Intersex Asia Executive Director Hiker Chiu participated in Women Deliver 2026 (WD26) in Melbourne, marking a historic milestone as the first known intersex activist from Asia to join the conference in its history. Hiker’s participation represented an important step in strengthening intersex visibility and building bridges between the intersex movement and wider feminist, bodily autonomy, and social justice spaces.

At WD26, Hiker was invited to speak in Queers Deliver: Building the Future of Inclusive Global Feminist Gatherings, in Session 1: Queer Indigenous Sovereignty, Bodies and Belonging, alongside Obioma Chukwuike, Executive Director of Intersex Nigeria. In the session, Hiker situated intersex experience within broader conversations on colonial power, bodily autonomy, and belonging. Hiker emphasized that colonial systems claimed not only land, but also authority over bodies by classifying, correcting, and controlling those that did not fit binary norms. For intersex people, Hiker argued, sovereignty begins with bodily sovereignty: the right to exist in one’s body without being medically corrected to fit someone else’s definition of normal.
This perspective also highlighted a deeper challenge within feminist and sexual and reproductive health and rights spaces. Hiker noted that many of these spaces continue to rely on inherited colonial ideas of sex as binary, fixed, and medically defined. From this perspective, intersex exclusion is not only intentional; it is also structural. A truly decolonised feminist movement would trust lived bodies over medical authority, plurality over classification, and create space for bodies that do not fit dominant norms without requiring justification.

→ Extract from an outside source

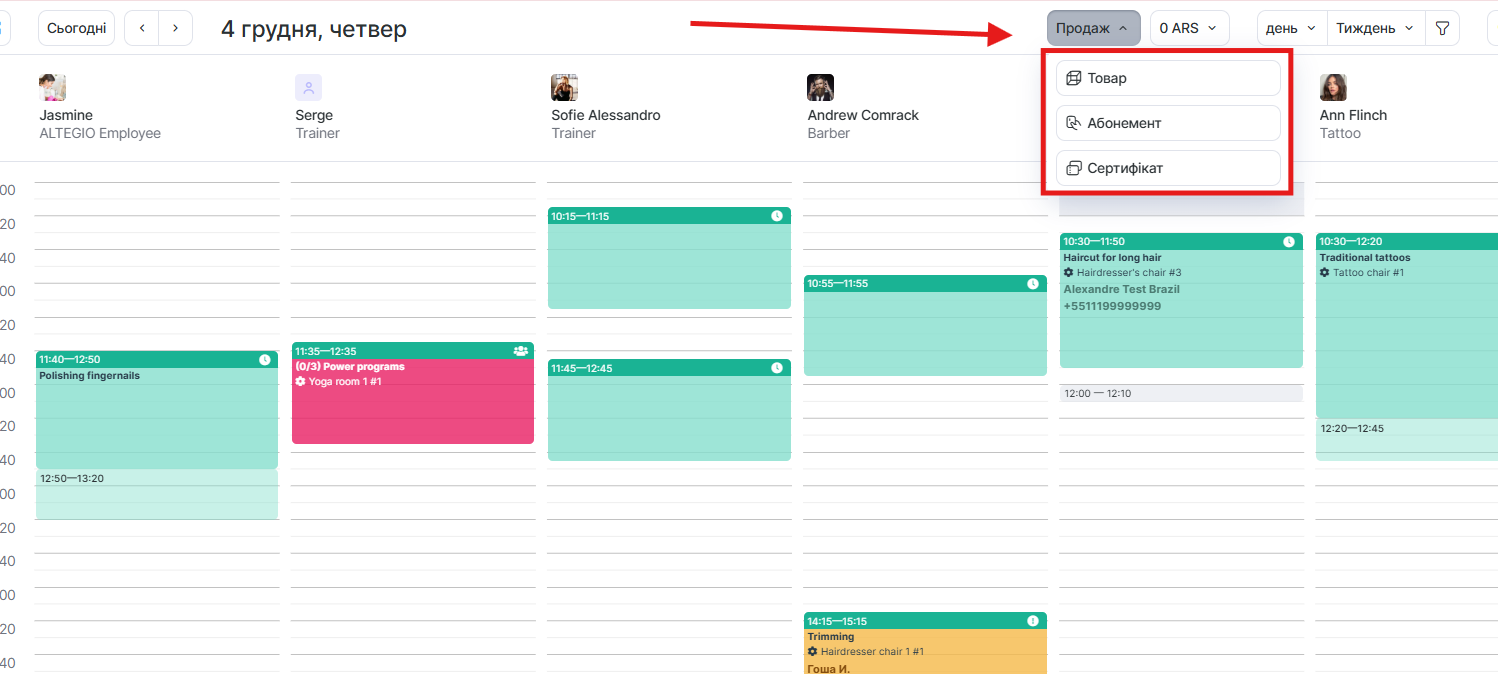The height and width of the screenshot is (674, 1498).
Task: Select Сертифікат menu option
Action: 1168,168
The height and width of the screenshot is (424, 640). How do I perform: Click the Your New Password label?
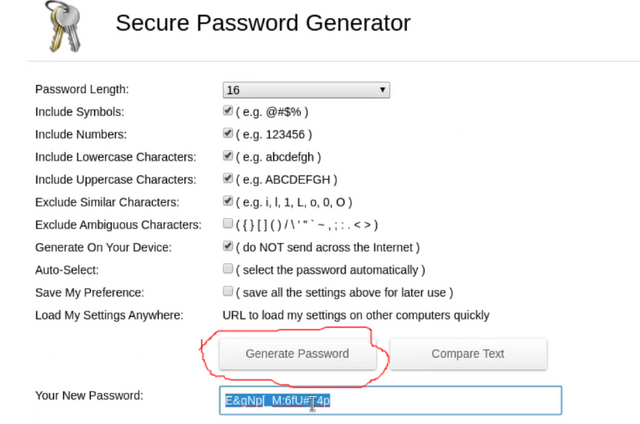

This year, five intersex participants were present at WD26: Hiker Chiu, Obioma Chukwuike, Crystal Hendricks from South Africa, Andy Maxell from Kenya, and Rogena Sterling, Chair of Intersex Aotearoa in New Zealand. Their participation remained limited within a conference of around 6,500 participants, but it signaled meaningful progress in intersex visibility in a major global feminist gathering.
Intersex advocates contributed across several parts of the programme. Crystal Hendricks, supported by ILGA World as staff working on sex characteristics, spoke in the plenary session “Autonomy is Collective: Bodily Autonomy and Community Power,” where she shared perspectives grounded in the experience of intersex women. Andy Maxell also joined as a panelist in “Rallying SOGIESC Supporters: Strategize to Resist Division and Build Unity.”
Beyond the formal sessions, Hiker and other intersex advocates engaged conference organizers directly to call for more intersex-inclusive language and explicit recognition of intersex issues. This advocacy reflected a wider goal: ensuring that intersex people are not treated as an afterthought within global feminist spaces, but are fully visible, accurately named, and meaningfully included.
Hiker’s reflection on WD26 points to both progress and unfinished work. The conference created important opportunities for intersex participation, dialogue, and cross-movement connection. At the same time, it also underscored the continuing need for stronger inclusion, clearer language, and more intentional space for intersex leadership in global advocacy processes.